Le mois dernier, les États-Unis et le Qatar ont conjointement adressé une lettre aux dirigeants européens, les avertissant qu’ils pourraient suspendre les livraisons de gaz si l’UE ne modifie pas significativement ses règles de diligence raisonnable. Ces règles imposent aux entreprises d’éliminer les abus environnementaux et sociaux de leurs chaînes d’approvisionnement.

Des responsables américains ont indiqué que l’administration de Donald Trump souhaiterait l’abrogation de cette directive et ont menacé d’imposer des mesures de rétorsion tarifaires si elle n’était pas modifiée.

Les législateurs européens doivent voter la semaine prochaine sur des amendements à ces règles de diligence raisonnable, mais les responsables américains estiment que les efforts de Bruxelles pour simplifier la directive ne sont pas suffisants.

La loi sur la chaîne d’approvisionnement et les règles sur les émissions de méthane entreront toutes deux en vigueur en 2027, la même année où l’UE introduira une interdiction totale du gaz russe. Ces réglementations s’appliqueront à toutes les expéditions entrant dans le bloc conclues après le 4 août 2024, laissant de nombreuses entreprises dans l’incertitude quant à la conformité des contrats déjà signés.

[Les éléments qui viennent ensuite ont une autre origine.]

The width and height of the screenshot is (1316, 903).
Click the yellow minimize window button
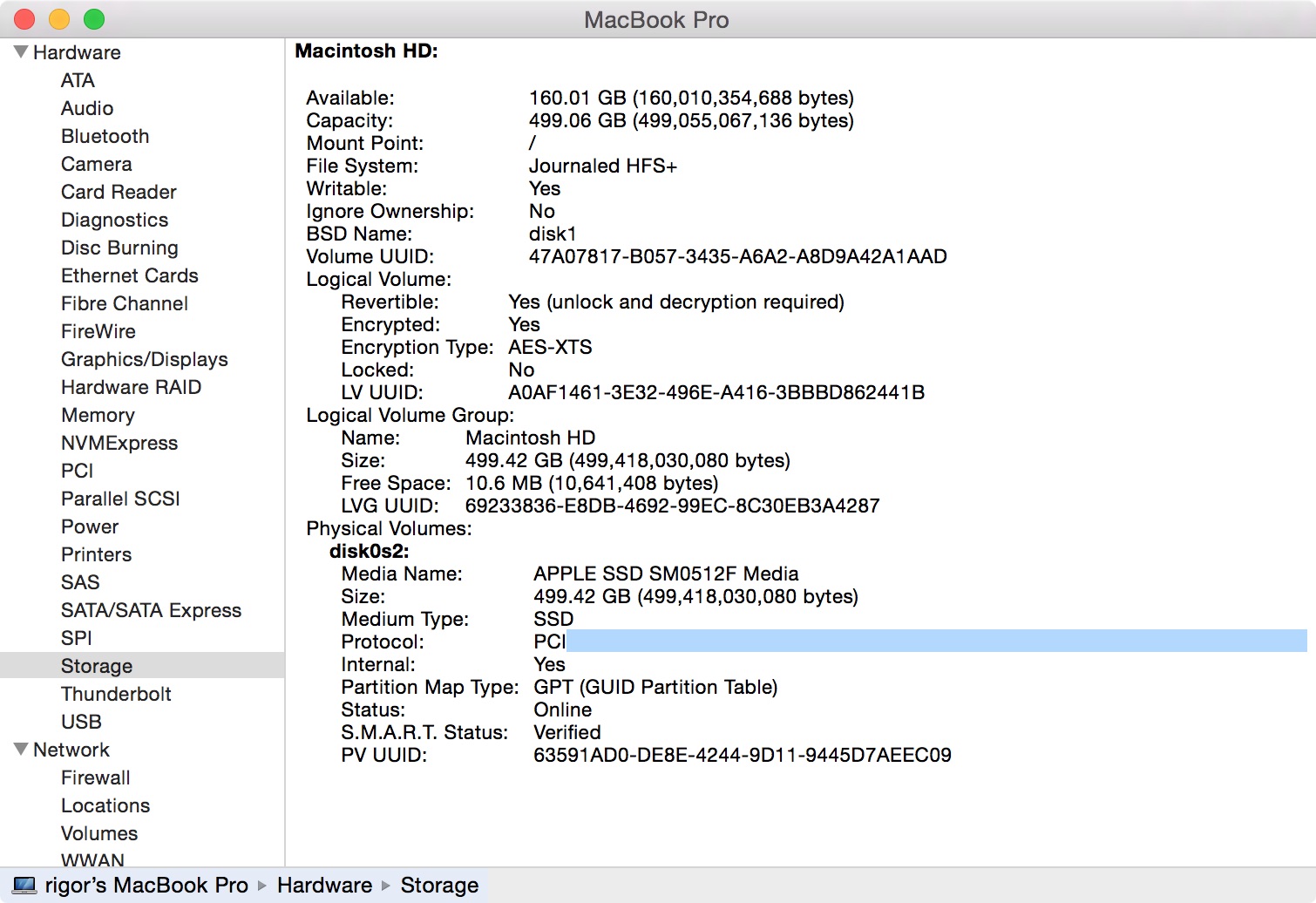point(59,19)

Selon Andreas Guth, cette situation pourrait compromettre la sécurité énergétique du bloc en aliénant les fournisseurs alternatifs, alors que l’UE devra remplacer environ 50 milliards de mètres cubes d’importations russes restantes.

En 2023, l’Europe a importé environ 273 milliards de mètres cubes de gaz, selon les chiffres de la Commission européenne.

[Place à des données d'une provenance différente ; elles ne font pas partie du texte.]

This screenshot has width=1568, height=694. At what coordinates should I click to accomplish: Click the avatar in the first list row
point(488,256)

Dans le cadre du sommet des Nations Unies sur le climat au Brésil, qui se tiendra dans les quinze prochains jours, un groupe de pays devrait annoncer une nouvelle initiative visant à lutter contre les émissions de méthane provenant des torchères et des fuites lors de la production et de la distribution de gaz.

La Clean Air Task Force, une organisation non gouvernementale, estime que les difficultés rencontrées par l’industrie concernant la législation européenne sur le méthane ne sont pas insurmontables. Elle suggère, par exemple, l’utilisation d’un « certificat numérique… lié aux carburants au moment de leur vente » pour assurer la traçabilité des molécules.

L’industrie gazière a proposé une autre méthode de traçage, mais Andreas Guth a déclaré qu’il serait préférable que les contrats existants soient exemptés des nouvelles règles.

Le commissaire européen à l’énergie, Dan Jørgensen, a déclaré le mois dernier que la réglementation « restera en vigueur », tout en ajoutant : « nous sommes toujours disposés à examiner comment la rendre plus facile à mettre en œuvre ».